(RECORDS SHOWN)
────────

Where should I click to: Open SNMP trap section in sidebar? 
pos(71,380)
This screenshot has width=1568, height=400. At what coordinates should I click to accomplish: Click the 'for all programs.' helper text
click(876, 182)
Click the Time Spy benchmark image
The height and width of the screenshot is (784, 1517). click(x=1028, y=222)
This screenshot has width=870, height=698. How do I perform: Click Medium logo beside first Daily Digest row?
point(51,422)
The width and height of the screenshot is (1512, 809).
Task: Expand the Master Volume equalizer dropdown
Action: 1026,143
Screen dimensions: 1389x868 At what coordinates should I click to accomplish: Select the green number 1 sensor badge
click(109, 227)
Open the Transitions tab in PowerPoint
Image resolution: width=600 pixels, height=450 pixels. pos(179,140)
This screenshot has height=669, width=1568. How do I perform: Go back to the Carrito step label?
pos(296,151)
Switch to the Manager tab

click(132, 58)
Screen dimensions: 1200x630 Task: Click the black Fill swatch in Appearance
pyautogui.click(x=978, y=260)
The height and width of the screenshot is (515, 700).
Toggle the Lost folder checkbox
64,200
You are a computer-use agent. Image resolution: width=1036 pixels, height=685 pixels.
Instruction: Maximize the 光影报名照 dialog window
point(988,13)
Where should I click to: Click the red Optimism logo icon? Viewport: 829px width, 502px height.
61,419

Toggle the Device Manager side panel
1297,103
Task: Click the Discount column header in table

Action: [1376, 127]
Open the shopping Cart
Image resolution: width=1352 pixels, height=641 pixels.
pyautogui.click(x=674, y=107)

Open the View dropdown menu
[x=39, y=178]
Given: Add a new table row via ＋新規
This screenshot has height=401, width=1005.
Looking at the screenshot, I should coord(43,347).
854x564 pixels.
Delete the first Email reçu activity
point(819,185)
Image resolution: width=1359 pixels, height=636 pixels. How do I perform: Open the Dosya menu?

────────

(EXERCISE) Please transcribe the listing in full. Keep each line exact.

(WRITTEN ANSWER)
Where should I click to: Open SNMP trap section in sidebar? 
pos(71,380)
This screenshot has width=1568, height=400. At what coordinates should I click to accomplish: Click the 'for all programs.' helper text
click(876, 182)
Click the Time Spy benchmark image
The height and width of the screenshot is (784, 1517). click(x=1028, y=222)
This screenshot has width=870, height=698. How do I perform: Click Medium logo beside first Daily Digest row?
point(51,422)
The width and height of the screenshot is (1512, 809).
Task: Expand the Master Volume equalizer dropdown
Action: 1026,143
Screen dimensions: 1389x868 At what coordinates should I click to accomplish: Select the green number 1 sensor badge
click(109, 227)
Open the Transitions tab in PowerPoint
Image resolution: width=600 pixels, height=450 pixels. pos(179,140)
This screenshot has height=669, width=1568. How do I perform: Go back to the Carrito step label?
pos(296,151)
Switch to the Manager tab

click(132, 58)
Screen dimensions: 1200x630 Task: Click the black Fill swatch in Appearance
pyautogui.click(x=978, y=260)
The height and width of the screenshot is (515, 700).
Toggle the Lost folder checkbox
64,200
You are a computer-use agent. Image resolution: width=1036 pixels, height=685 pixels.
Instruction: Maximize the 光影报名照 dialog window
point(988,13)
Where should I click to: Click the red Optimism logo icon? Viewport: 829px width, 502px height.
61,419

Toggle the Device Manager side panel
1297,103
Task: Click the Discount column header in table

Action: [1376, 127]
Open the shopping Cart
Image resolution: width=1352 pixels, height=641 pixels.
pyautogui.click(x=674, y=107)

Open the View dropdown menu
[x=39, y=178]
Given: Add a new table row via ＋新規
This screenshot has height=401, width=1005.
Looking at the screenshot, I should coord(43,347).
854x564 pixels.
Delete the first Email reçu activity
point(819,185)
Image resolution: width=1359 pixels, height=636 pixels. How do I perform: Open the Dosya menu?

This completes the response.